No, Netanyahu non è Dreyfus
DI MICHELE SERRA
Netanyahu che si paragona a Dreyfus e dichiara “antisemita” la richiesta di arresto della Corte penale dell’Aia, dovrebbe anche dirci se considera “islamofoba”, alla stessa maniera, la contemporanea richiesta di arresto del capo di Hamas, per altro difficilmente arrestabile perché già defunto. Dovrebbe dirci se il giudice (qualunque giudice) deve considerare quanto è agli atti (la carneficina di innocenti orchestrata da Hamas, la carneficina di innocenti, decuplicata, messa in atto da Israele) oppure deve torcere il collo al passato, considerandolo un’attenuante così potente da annullare ogni colpa del presente, lavando ogni coscienza.

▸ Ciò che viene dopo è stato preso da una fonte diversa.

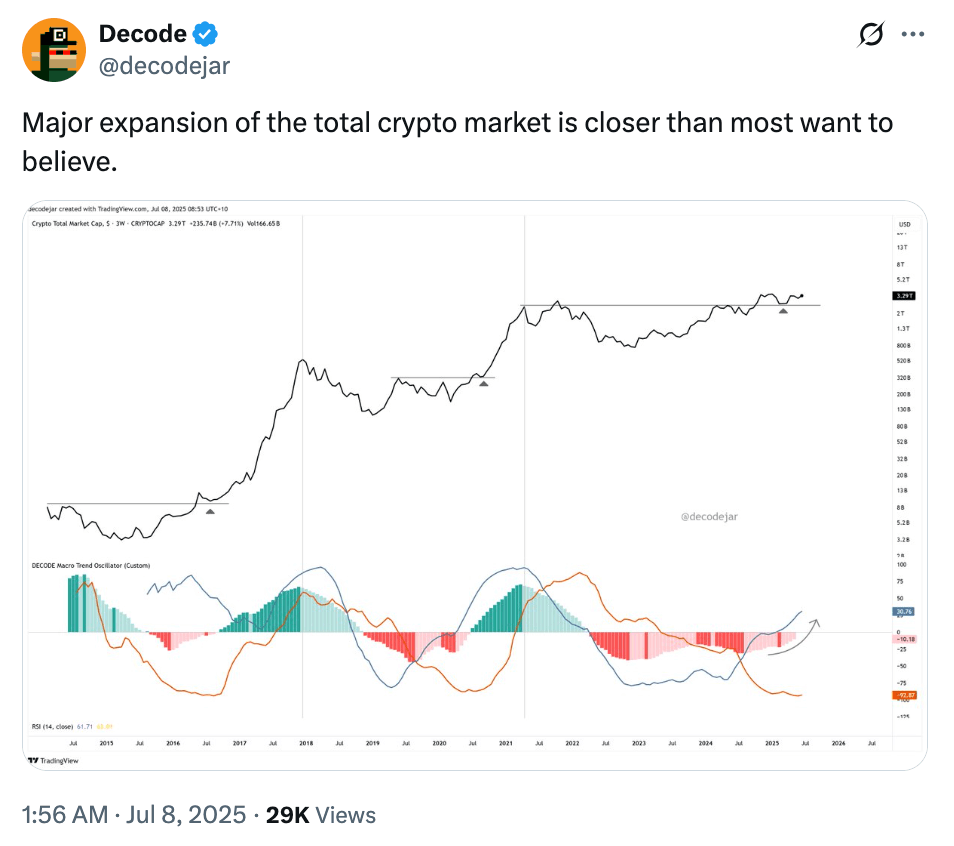
Task: Click the triangle marker near 2025
Action: tap(783, 311)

Perché se no non se ne esce, e non se ne uscirà mai. E la responsabilità dei propri atti, di ciò che ognuno fa qui e ora, svanisce, si stempera in un eterno rimando a qualcos’altro. A un precedente torto, a colpe pregresse, alla catena delle generazioni, come se a sollevare la mano contro l’altro non fossimo noi viventi, uno per uno, persona per persona, ma ognuno di noi fosse solo un pezzetto impotente della Macchina del Tempo.
La richiesta di arresto bilaterale, esattamente come la richiesta di arresto di Putin, rimarrà solo sulla carta, come tutti o quasi i pronunciamenti fondati sulle regole (travolte, stravolte) del diritto internazionale. Ha un valore quasi solamente simbolico.
Sarà considerata pilatesca dai due massicci e furibondi schieramenti contrapposti, per i quali il torto dell’altro trasforma in ragione ogni proprio colpo. Sembra equa a chi non riesce a vedere, nel conflitto in corso, che una tragica somma di torti.